Aim -
Print every line from the one containing "The image size is (1456, 819)." up to and including the last line of the items below, exactly as they appear, but leave the pictures out.

Recorded information -
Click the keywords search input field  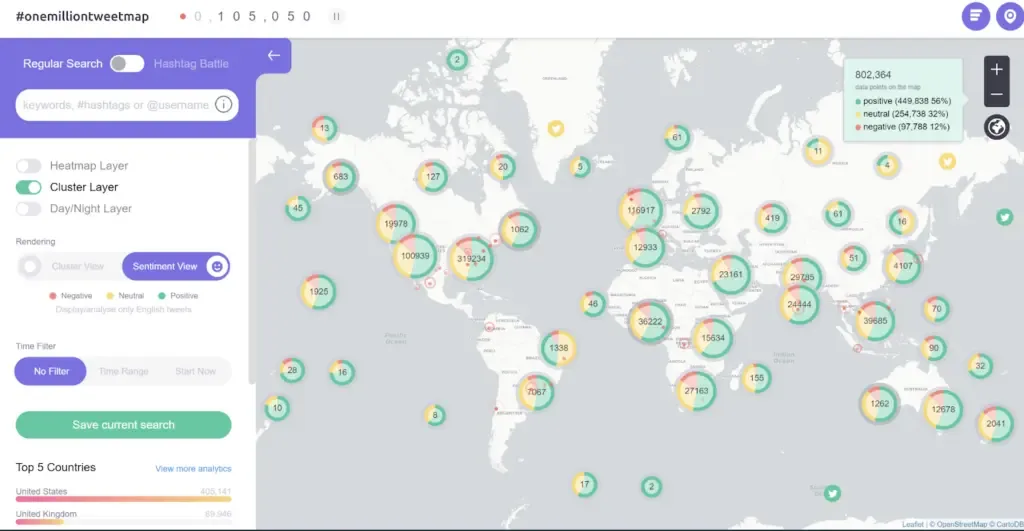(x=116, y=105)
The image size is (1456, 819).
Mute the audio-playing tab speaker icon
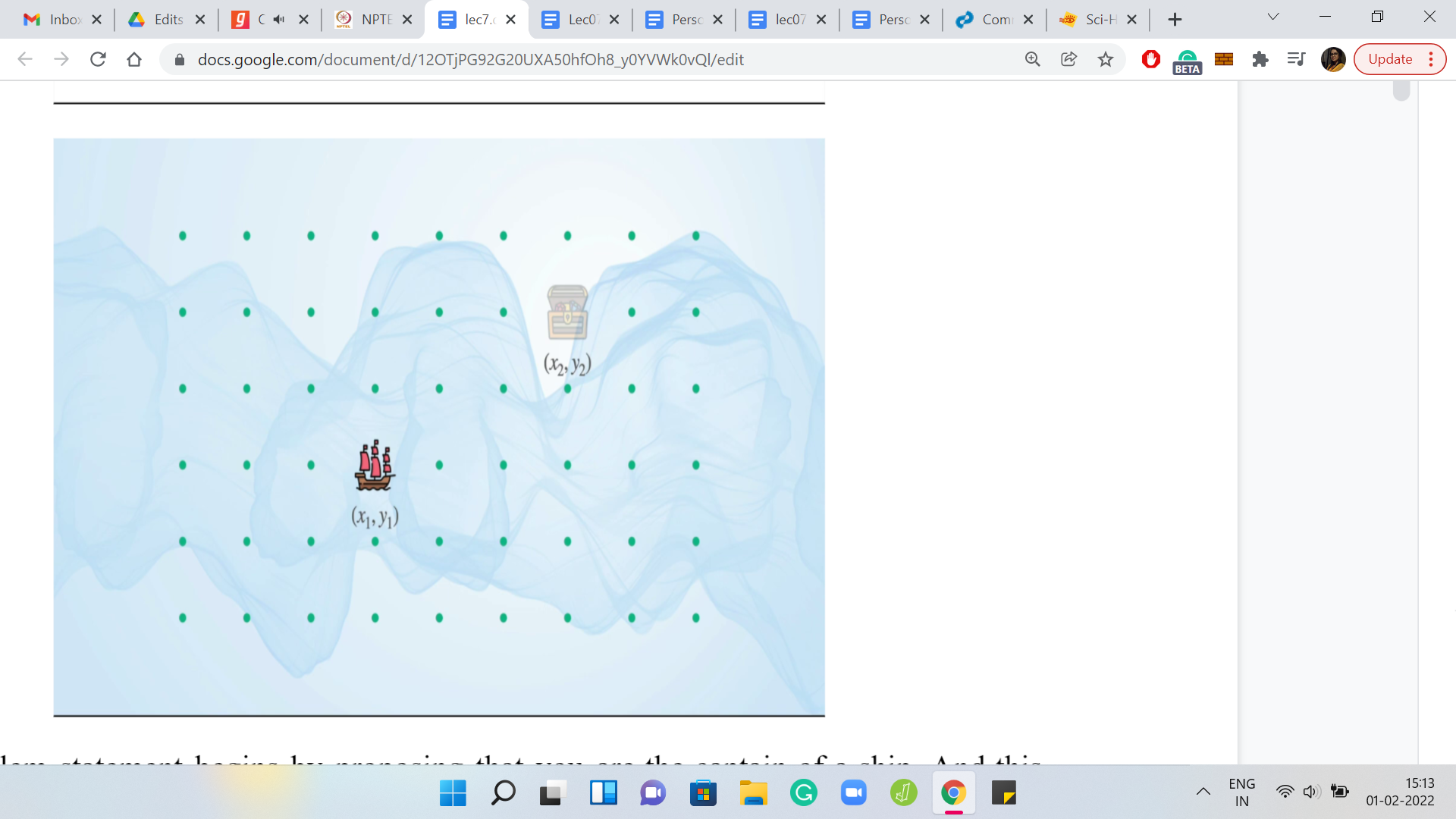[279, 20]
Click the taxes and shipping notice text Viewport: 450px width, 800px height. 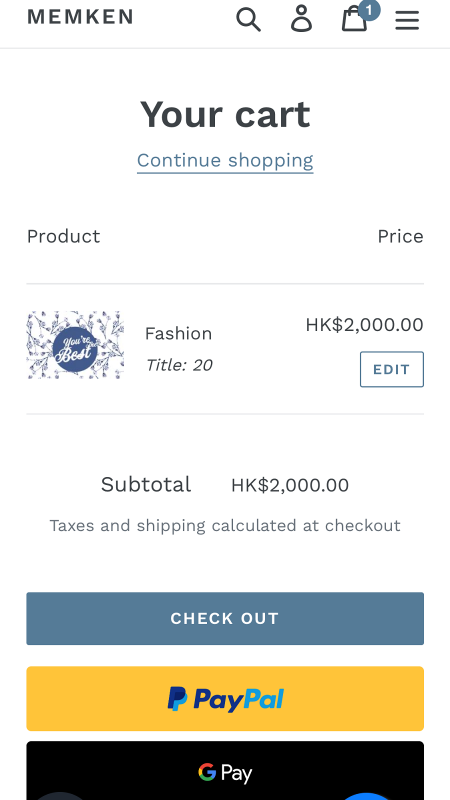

Task answer -
The image size is (1456, 819).
Mute the audio-playing tab speaker icon
[279, 20]
Click the taxes and shipping notice text Viewport: 450px width, 800px height. 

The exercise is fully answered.